Similar matrices can be defined for capacity factor Y also. Based on the failure criteria defined earlier, the limit state function can be defined as follows:

$$Z = \,X - Y$$

(4)

Probability of failure can be defined as

$$P \left(\mathrm{Failure}\right)=P\left(Z>0\right)$$

(5)

To estimate the failure probability of the components (considering the correlations) there are different methods available such as simulation methods (MonteCarlo, Latin Hyper Cube Sampling), analytical approximations such as First Order Reliability Method (FORM), Second Order Reliability Method (SORM) etc. (Budnitz et al. 2017).

Scale Factor Based Approach

In the fragility evaluation, the conditional probability of component failure is determined by considering the capacities of the components in various failure modes. The fragility curve for any component can be defined with the help of its median ground acceleration capacity, A_m, and the corresponding aleatory uncertainty (\(\beta_{R}\)) and epistemic uncertainty (\(\beta_{U}\)). Hence, the probability of failure (p_f) at a non exceedence probability (Q) can be expressed as (Allin Cornell 1968; Kennedy et al. 1980, 1988; Kennedy and Ravindra 1984):

$$p_{f} = \Phi \left[ {\frac{{\ln \left( {\frac{a}{{A_{m} }}} \right) + \beta_{u} \,\varphi^{ - 1} \left( Q \right)}}{{\beta_{R} }}} \right]$$

(6)

# ENTRIES:
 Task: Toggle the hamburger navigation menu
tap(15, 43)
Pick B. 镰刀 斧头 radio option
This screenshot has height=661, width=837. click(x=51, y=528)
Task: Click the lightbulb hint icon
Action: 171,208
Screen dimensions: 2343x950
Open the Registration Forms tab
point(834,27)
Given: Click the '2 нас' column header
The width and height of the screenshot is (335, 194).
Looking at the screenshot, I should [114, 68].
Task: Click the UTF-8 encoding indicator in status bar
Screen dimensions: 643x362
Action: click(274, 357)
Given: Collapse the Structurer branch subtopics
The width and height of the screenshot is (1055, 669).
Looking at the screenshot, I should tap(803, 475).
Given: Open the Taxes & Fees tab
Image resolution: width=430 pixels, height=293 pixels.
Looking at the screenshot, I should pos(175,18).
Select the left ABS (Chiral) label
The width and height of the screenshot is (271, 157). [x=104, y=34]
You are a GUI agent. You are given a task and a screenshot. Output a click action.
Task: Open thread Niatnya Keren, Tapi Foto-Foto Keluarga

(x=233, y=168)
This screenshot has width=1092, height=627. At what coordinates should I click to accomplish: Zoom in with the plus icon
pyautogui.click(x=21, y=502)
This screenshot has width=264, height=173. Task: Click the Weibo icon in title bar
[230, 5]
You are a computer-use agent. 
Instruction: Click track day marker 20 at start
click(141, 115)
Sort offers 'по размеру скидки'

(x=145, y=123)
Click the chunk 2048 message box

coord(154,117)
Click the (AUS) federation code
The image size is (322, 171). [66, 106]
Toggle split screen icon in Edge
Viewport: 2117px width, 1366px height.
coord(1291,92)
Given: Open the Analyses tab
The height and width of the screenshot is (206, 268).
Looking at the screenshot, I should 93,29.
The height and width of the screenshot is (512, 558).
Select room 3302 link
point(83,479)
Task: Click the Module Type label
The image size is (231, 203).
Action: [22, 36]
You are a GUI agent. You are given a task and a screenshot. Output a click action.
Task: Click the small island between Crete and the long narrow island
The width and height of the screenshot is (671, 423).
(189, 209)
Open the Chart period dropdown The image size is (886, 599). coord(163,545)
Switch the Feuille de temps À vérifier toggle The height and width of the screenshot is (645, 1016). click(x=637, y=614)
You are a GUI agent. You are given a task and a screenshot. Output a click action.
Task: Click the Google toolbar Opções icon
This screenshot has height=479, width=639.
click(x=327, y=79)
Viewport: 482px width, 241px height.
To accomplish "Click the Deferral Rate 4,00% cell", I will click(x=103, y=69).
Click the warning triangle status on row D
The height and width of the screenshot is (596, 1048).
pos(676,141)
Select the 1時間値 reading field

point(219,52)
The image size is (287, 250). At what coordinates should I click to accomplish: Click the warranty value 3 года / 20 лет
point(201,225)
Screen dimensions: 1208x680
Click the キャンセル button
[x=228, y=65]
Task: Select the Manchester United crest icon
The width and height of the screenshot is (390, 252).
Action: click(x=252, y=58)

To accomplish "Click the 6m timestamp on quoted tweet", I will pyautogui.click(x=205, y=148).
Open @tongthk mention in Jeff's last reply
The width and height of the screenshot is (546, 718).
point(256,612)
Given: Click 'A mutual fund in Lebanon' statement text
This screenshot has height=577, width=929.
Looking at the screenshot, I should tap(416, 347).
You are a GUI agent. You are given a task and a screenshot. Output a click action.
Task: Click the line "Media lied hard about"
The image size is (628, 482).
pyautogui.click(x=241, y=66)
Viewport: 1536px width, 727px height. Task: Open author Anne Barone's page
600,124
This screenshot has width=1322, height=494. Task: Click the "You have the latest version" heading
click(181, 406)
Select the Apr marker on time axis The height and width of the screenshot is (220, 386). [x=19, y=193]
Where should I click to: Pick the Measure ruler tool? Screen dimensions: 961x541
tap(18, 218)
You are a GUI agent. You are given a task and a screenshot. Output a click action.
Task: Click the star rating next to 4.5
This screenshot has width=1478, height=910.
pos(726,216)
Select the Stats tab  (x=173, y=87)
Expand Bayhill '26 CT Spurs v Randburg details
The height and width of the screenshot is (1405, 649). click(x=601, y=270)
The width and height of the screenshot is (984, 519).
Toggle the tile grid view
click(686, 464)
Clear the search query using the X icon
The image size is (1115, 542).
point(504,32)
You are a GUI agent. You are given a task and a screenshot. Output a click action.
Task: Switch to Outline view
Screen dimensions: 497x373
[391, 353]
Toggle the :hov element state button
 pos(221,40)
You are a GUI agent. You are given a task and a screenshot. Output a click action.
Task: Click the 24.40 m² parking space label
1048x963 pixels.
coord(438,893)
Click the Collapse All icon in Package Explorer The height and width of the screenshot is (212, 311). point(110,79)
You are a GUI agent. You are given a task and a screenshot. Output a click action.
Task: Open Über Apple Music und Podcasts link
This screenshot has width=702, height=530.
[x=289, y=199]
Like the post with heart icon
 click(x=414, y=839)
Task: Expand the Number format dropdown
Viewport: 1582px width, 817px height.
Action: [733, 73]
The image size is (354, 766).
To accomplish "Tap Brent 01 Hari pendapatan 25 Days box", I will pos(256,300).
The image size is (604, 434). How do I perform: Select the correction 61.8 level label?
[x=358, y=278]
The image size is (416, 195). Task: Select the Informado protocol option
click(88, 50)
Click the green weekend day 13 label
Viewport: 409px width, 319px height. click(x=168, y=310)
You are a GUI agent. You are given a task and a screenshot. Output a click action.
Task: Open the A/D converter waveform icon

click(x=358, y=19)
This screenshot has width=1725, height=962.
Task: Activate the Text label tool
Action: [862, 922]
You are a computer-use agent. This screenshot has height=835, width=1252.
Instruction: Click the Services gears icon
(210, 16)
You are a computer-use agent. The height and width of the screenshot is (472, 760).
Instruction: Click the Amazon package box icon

# EXERCISE DIRECTIONS:
According to the fragility text, which three quantities define the fragility curve for any component? The entries are separate material and have no connection to the fragility text.

# WORKED ANSWER:
The median ground acceleration capacity, the aleatory uncertainty, and the epistemic uncertainty.